What is the number of lines in the material below that include the word "button"? Write that number and nothing more.

◆ Entries shown ◆
↓↓↓

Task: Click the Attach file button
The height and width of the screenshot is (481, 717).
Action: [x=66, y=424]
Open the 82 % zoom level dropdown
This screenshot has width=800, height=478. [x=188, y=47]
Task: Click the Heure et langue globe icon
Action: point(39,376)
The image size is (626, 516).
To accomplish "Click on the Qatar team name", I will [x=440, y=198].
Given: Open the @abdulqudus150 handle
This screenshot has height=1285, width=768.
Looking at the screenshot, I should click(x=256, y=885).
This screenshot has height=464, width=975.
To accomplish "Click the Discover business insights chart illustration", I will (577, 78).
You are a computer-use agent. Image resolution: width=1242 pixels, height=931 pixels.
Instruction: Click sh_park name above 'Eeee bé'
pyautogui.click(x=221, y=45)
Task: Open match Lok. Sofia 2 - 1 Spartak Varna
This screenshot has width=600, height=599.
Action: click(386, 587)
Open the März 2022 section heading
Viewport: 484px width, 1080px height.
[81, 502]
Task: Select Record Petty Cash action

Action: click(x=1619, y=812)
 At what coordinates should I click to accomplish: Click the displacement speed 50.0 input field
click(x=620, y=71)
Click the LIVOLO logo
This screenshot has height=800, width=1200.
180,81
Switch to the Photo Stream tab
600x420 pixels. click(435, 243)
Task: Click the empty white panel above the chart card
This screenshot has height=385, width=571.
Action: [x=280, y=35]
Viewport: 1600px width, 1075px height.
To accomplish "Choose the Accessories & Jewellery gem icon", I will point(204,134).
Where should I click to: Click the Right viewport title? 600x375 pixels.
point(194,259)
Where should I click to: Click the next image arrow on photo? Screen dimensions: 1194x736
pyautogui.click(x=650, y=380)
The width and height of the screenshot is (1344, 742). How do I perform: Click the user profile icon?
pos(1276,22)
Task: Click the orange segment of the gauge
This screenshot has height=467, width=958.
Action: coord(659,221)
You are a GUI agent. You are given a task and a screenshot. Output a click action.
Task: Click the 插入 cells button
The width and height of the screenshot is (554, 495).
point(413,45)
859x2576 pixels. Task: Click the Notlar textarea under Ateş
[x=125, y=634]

↑↑↑

◆ Your solution ◆
2